After having seen the resplendent countenance of the Mother of the thrice holy God, how could she do otherwise than become the tender servant of those of whom the Son of the Virgin has said, “What ye shall do to the least of these little ones, ye shall do it unto me.”
It is with the Sisters of Charity and Christian Instruction at Nevers that the youthful Seer has taken the veil. Her name in Religion is Marie-Bernard. We saw her some time ago in her religious dress at the Mother-house of the Congregation. Although she is now twenty-five years of age, her countenance still preserves the character and grace of childhood. She possesses an incomparable charm―a charm which is not of here below and which raises the soul towards the regions of heaven. In her presence the heart feels stirred up with the best emotions, by I know not what sentiment of religion, and when you leave her you feel embalmed with the perfume of her calm innocence. You can easily understand the love of the Virgin for her. In other respects there is nothing extraordinary about her, nothing to point her out or make you divine the most important part she has played between heaven and earth. Her simplicity has not in the least suffered from the unheard-of agitation which arose around her. The concourse of multitudes and the enthusiasm of whole populations have no more troubled her soul, than would the water of a torrent tarnish the imperishable purity of a diamond, whether it were subjected an hour or a century to its waters.
God still visits her, no longer with radiant apparitions, but with the sanctified trials of suffering. She is often ill and her tortures are cruel. She supports them with a sweet and almost cheerful patience. Often she has been supposed to by dying. “I shall not die yet,” she says, smiling.

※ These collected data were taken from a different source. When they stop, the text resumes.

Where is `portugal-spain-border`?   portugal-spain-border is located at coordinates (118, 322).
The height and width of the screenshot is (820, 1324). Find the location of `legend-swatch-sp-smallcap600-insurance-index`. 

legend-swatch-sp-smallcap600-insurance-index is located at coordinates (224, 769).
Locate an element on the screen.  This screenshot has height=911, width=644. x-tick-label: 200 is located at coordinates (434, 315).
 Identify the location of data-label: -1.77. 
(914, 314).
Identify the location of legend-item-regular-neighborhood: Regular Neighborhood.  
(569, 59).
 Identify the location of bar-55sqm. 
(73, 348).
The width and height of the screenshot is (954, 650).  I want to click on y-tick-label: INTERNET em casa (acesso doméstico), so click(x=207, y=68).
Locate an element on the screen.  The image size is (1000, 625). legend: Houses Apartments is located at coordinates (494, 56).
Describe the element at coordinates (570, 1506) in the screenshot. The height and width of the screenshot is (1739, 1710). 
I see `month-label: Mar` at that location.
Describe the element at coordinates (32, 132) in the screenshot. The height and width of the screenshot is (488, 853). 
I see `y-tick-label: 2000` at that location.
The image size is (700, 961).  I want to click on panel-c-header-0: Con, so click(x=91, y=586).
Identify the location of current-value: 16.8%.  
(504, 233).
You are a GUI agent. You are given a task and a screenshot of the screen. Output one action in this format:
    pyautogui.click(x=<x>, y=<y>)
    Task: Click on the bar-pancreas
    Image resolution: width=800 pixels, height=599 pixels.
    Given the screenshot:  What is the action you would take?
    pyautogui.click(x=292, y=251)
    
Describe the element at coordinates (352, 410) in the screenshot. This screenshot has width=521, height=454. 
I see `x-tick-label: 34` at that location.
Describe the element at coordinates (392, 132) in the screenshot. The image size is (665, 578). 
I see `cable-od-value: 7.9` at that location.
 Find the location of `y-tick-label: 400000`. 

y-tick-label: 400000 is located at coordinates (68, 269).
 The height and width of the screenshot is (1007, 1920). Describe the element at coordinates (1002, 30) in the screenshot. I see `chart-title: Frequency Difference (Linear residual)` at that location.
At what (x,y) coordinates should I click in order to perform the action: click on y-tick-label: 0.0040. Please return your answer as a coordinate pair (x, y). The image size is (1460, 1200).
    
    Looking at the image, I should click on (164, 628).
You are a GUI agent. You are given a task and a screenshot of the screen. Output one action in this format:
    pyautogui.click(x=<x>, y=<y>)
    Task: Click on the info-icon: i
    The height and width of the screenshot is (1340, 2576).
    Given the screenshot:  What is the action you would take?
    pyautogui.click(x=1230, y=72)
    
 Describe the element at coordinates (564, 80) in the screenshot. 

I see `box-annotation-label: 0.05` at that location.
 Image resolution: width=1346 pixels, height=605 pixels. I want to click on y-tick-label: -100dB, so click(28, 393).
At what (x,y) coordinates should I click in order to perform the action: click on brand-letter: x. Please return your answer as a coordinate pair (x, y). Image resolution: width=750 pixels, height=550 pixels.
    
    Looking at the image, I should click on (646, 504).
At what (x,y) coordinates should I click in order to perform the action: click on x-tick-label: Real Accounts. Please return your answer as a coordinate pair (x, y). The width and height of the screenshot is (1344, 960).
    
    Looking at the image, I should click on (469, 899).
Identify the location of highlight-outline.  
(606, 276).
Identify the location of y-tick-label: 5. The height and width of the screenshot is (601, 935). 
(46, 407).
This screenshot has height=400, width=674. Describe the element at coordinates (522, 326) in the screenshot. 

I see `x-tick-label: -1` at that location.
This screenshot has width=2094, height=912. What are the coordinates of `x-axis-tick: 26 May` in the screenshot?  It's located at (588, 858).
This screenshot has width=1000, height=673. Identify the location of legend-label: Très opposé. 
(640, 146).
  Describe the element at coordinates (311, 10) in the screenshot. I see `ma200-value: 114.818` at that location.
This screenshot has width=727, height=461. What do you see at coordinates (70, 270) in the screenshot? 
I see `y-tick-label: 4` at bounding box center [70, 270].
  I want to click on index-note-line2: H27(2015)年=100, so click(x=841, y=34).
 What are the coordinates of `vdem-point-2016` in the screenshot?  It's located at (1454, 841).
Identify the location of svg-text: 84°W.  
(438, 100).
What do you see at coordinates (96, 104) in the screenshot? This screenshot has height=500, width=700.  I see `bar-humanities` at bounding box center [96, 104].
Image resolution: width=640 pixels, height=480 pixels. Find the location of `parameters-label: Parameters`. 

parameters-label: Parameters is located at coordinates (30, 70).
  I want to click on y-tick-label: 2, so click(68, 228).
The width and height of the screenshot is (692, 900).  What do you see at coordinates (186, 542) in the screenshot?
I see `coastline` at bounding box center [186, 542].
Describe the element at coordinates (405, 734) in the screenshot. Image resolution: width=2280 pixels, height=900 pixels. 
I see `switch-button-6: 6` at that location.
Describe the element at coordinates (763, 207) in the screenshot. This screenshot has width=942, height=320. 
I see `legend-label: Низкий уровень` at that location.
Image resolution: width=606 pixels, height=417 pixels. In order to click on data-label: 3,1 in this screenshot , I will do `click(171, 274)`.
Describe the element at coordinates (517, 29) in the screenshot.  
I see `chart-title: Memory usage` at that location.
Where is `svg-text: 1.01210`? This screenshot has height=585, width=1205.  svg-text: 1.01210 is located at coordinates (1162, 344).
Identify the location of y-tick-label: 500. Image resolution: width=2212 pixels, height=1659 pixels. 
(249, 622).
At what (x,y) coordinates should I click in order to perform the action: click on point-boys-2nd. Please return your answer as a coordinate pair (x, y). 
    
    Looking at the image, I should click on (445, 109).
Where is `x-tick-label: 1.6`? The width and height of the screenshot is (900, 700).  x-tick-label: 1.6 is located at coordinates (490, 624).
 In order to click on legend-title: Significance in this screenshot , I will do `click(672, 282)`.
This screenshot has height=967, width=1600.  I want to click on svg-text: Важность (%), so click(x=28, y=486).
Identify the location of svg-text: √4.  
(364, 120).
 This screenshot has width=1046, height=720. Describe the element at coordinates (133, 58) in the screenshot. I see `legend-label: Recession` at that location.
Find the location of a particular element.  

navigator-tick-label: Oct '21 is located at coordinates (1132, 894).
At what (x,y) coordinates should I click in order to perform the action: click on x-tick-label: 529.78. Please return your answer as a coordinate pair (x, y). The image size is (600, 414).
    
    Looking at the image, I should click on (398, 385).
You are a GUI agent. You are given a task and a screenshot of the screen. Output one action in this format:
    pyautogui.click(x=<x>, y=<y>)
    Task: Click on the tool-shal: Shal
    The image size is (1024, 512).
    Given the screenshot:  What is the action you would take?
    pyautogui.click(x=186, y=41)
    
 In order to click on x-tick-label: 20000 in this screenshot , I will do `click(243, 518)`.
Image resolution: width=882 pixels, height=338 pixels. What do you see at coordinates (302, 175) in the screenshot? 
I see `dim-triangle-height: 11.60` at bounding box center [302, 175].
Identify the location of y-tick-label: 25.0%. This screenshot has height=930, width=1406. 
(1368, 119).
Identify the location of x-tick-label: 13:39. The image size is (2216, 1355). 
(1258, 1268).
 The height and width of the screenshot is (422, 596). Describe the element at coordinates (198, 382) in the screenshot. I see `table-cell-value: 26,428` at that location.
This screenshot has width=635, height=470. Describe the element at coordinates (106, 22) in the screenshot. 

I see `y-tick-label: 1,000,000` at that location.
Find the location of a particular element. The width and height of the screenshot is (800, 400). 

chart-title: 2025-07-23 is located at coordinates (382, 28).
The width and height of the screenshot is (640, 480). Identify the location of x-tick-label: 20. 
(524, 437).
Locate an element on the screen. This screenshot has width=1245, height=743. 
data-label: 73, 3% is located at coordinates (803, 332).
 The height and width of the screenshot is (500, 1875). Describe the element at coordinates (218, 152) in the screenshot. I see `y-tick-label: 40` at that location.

Never does she speak of the divine favor she has received, unless directly questioned on the subject. She was the witness of the Blessed Virgin. Now that she has fulfilled her message, she has retired into the shade of a religious life, full of humility and seeking to lose herself in the crowd of her companions.
It is a cause of grief to her when anyone from the world comes to find her out in the bosom of her retreat, and any circumstance obliges her once more to come prominently forward. She rejects whatever might recall to her the celebrity of her name in the Christian world. Buried in her cell, or absorbed in the care of the sick, she shuts her ears to all the tumults of earth; she turns away from them her thoughts and her heart to recollect herself in the peace of her solitude, and in the joys of charity. She lives in the humility of the Lord, and is dead to the vanities of this lower world. This book, which we have just written, and which speaks so much of Bernadette, will never be read by Sister Marie-Bernard.